While demolition will make up the lion's share of the city's blight elimination efforts, Mayor Duggan and the Detroit Blight Authority (DBA) are pushing to ensure that deconstruction plays a mainstream role. For the layman, deconstruction is an alternative strategy to demolition that diverts building waste from landfills through strategic salvage and reuse of materials.
 
When Hardest Hit funds were first made available, the program's recognized definition of 'building removal' did not include language that allowed for deconstruction, so there has been some delay getting the deconstruction effort off the ground. However, as of this summer, the DBA has been approved to release RFPs for deconstruction pilot projects.
 
"We made the case to our funders (HHF and MSHDA) that this was something worth exploring," says Brian Farkas, executive director of the DBA. "It's environmentally friendly and it achieves the goals that we all want to see happen -- we want to see Detroiters put to work and we want to see the material heading to the landfill to decrease."
 
With the early promise of nearly 3,000 jobs coming available to meet the pace of blight removal under the program, area training centers mobilized, developing new or reinforcing existing programs that could prepare students for careers in both demolition and deconstruction.

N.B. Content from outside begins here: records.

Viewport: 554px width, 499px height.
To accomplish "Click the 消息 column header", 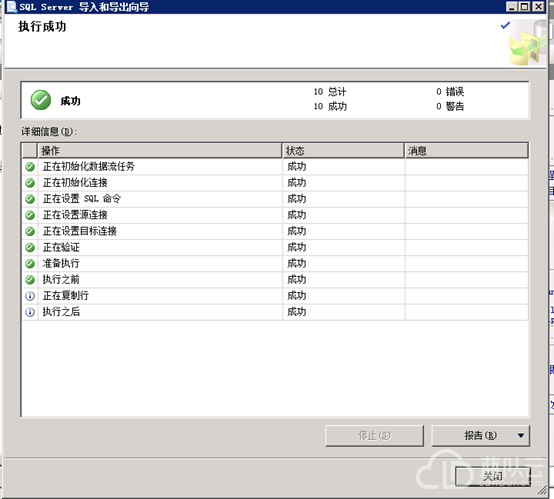I will click(466, 151).
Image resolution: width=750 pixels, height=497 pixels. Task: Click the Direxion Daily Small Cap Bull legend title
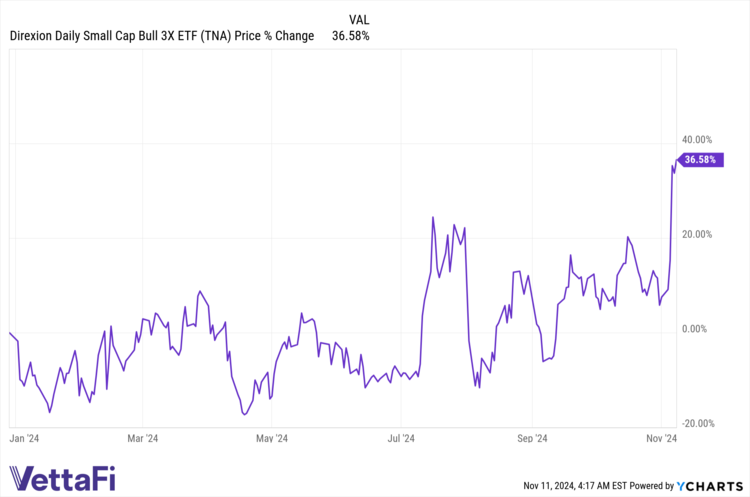162,36
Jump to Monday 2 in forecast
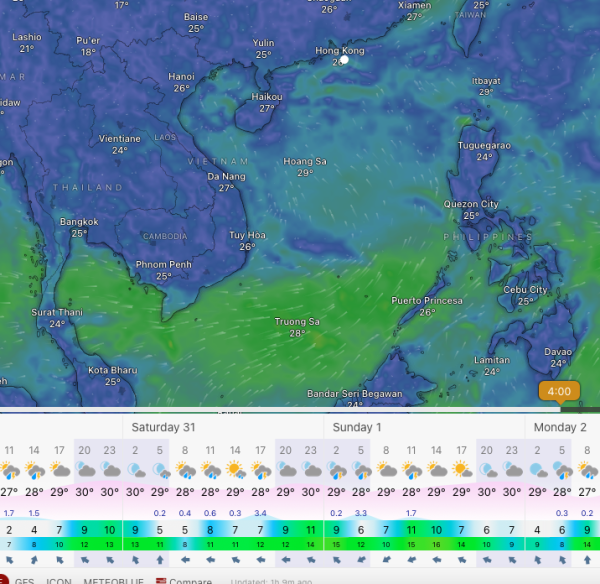Viewport: 600px width, 584px height. [x=559, y=427]
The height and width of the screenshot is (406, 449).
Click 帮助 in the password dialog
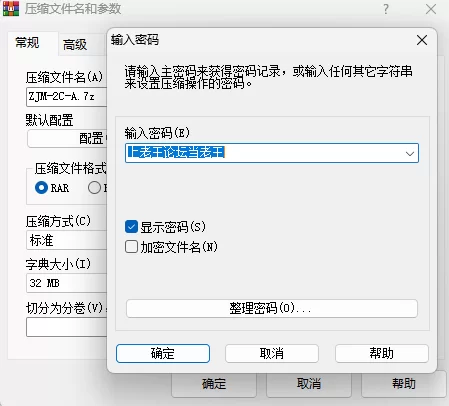click(382, 353)
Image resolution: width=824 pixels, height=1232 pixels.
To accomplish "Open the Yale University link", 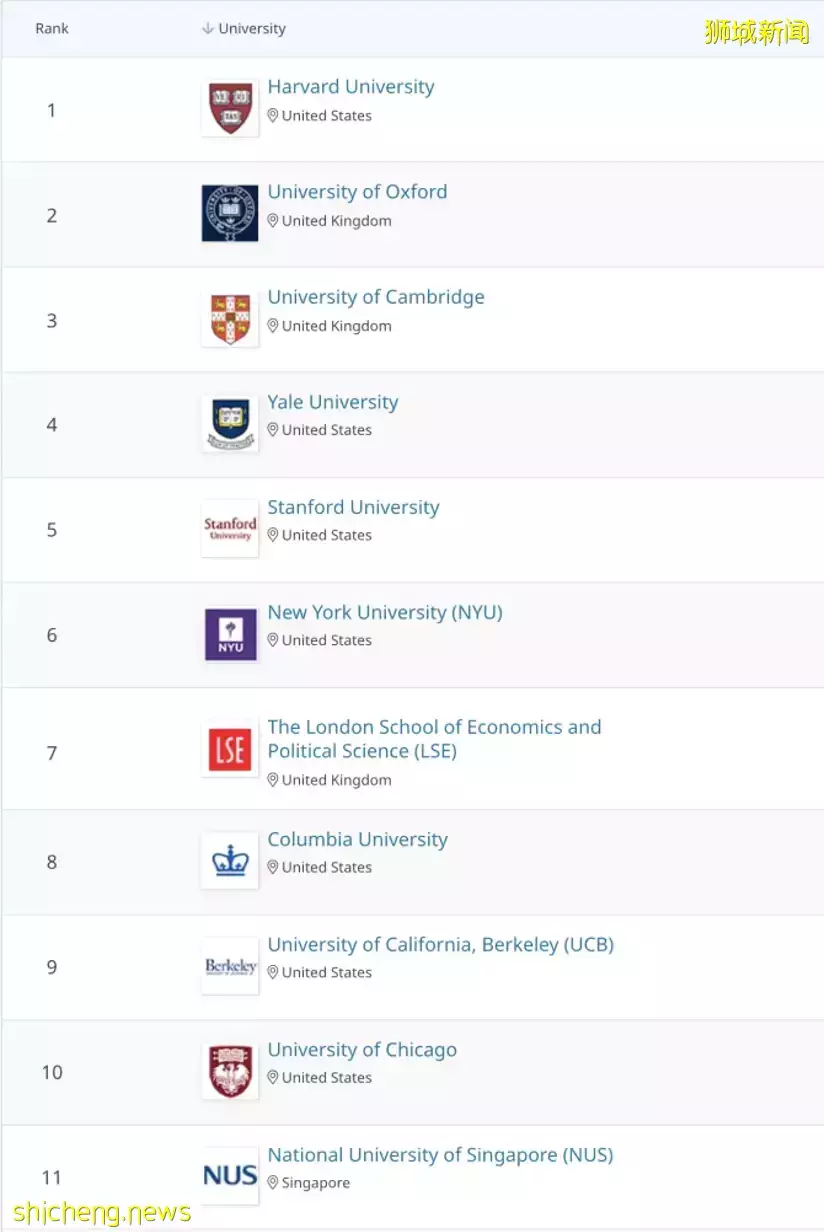I will tap(333, 402).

Marty Thompson leads a lead abatement course at the Detroit Training Center
 
Detroit Training Center (DTC) is one such training program, partnering with a number of local employment agencies, including Michigan Works, Focus:HOPE, Southwest Solutions, and Access. These agencies find candidates who are displaced from the workforce and out of work, and DTC chooses the hardest to employ for their programs.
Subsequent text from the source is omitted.